REQUIREMENT 1:
In the column on Alberta's oil price differential, what was the price of Hardisty Light oil on Nov. 20?
REQUIREMENT 2:
Continue the column on Alberta's oil price differential, starting after its last sentence.

The NDP government had a bucket list of things Ottawa could do to quickly ease the massive oil price differential.
It got a drop in the bucket.
Federal Finance Minister Bill Morneau decreed capital cost writedowns of 100 per cent for Canadian manufacturing, including oil and gas.
That will be helpful, over time.
But there was nothing else in Wednesday’s federal fiscal update.
And there was less than nothing when Prime Minister Justin Trudeau came to visit Thursday.
No rail cars, no locomotives, nothing to speed up pipeline construction, no specific industry-targeted measures for a business and province in deep trouble.
I am trying very hard to imagine Trudeau declaring a genuine economic crisis in Ontario or Quebec, and doing nothing about it. Frankly, it’s unimaginable.
On Tuesday I wrote a column saying the Trudeau government is intentionally managing down Alberta’s oil and gas industry, just a bit quicker than they expected because external forces they encouraged have run out of control.
By failing to use this trip to outline or at least promise specific help with the price crisis, Trudeau actually encourages that view.
Alberta Finance Minister Joe Ceci said after Wednesday’s fiscal update came out:
“It’s clear the federal government isn’t speaking the same economic language as Albertans. Ottawa is living on a different economic planet.”
Through the annoyance, Ceci was quite fair: “I’m pleased to see the federal government move to 100 per cent writeoffs for manufacturing industries and the oil and gas sector.
“This improves our competitiveness and is a win for Alberta workers and companies. I am pleased the federal government listened to our advice.”
He’d sent federal Finance Minister Bill Morneau a letter, along with just about every other province spooked by business tax cuts in the U.S.
Ceci’s gripe is that there was no specific measure aimed at the most dangerous economic problem in the country. (On Nov. 20, Hardisty Light oil was priced at a miserable $7.40 per barrel.)
“We have asked for increased rail capacity,” Ceci said. “And while capacity issues are mentioned in the report, no action was taken.
“This is disappointing to Albertans. As owners of the oil and gas, we will continue to be shipping this product out of our province at a deep discount.
“The fiscal update doesn’t take into account what’s going on in our energy industry. I think they need to re-evaluate.”
Also on Thursday morning, Premier Rachel Notley announced an extensive carbon-tax holiday and rebate for drillers, as well as a plan to buy rail cars and engines, perhaps in concert with Ottawa. Don’t count on the last part.
In a CBC interview with Vassy Kapelos, Morneau claimed the capital cost writeoff will help the differential right away.

Saved entries:
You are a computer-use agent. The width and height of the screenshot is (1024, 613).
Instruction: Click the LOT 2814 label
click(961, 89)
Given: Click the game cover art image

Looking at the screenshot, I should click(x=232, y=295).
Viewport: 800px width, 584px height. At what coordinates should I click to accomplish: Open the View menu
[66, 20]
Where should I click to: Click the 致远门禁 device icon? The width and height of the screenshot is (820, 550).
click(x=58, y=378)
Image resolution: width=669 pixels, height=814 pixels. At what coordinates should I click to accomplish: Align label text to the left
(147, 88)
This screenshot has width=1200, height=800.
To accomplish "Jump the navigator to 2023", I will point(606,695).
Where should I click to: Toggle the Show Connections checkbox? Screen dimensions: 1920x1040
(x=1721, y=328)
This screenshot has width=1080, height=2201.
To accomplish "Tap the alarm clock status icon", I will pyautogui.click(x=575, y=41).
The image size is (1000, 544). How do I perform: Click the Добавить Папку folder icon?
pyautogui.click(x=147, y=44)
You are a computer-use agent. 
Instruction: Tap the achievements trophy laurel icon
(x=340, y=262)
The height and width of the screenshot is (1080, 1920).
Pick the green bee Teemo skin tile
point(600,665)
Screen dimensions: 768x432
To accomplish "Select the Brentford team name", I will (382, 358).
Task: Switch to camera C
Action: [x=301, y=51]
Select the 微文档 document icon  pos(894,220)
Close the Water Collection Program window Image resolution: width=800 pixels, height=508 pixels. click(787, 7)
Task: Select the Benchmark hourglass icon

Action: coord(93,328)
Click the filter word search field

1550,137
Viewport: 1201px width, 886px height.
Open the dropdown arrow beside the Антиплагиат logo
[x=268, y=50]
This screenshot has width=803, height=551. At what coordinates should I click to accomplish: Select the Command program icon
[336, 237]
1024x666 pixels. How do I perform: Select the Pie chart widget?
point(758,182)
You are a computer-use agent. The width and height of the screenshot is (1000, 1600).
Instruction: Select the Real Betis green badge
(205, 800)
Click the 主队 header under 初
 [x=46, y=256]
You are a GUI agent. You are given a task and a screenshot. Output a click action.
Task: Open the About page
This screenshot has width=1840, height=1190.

EXPECTED ANSWER 1:
$7.40 per barrel

EXPECTED ANSWER 2:
“By definition it will have an immediate impact,” he said.
“But I don’t want to suggest that we’ve found a solution for that problem.
“That is a really difficult long-term problem and I think it’s something that clearly the sector is working together with the Alberta government on.
“We’re going to continue to be resolute in our goal of assuring that we can get the cleanest resources in the world to international markets. We think that’s important. So we’re on it.
“It’s the reason we stepped forward with the Trans Mountain pipeline purchase. It’s one we’re committed to working through in the right way.”
That way is “to ensure that we actually consider the issues around the West Coast that the court asked us to do, and that we actually have meaningful consultations with Indigenous people.”
He’s alluding to the big failure after the purchase; the Federal Court rejection based largely on the lassitude of federal officials who didn’t really talk to First Nations, just sort of listened and took notes.
Morneau seems to be saying that an eventual pipeline approval is all the province is going to get.
Alberta needs immediate economic EMS. The feds promise to build a hospital.
The expansion wouldn’t be operating for years. The price differential will persist until then, unless the province comes up with magical solutions.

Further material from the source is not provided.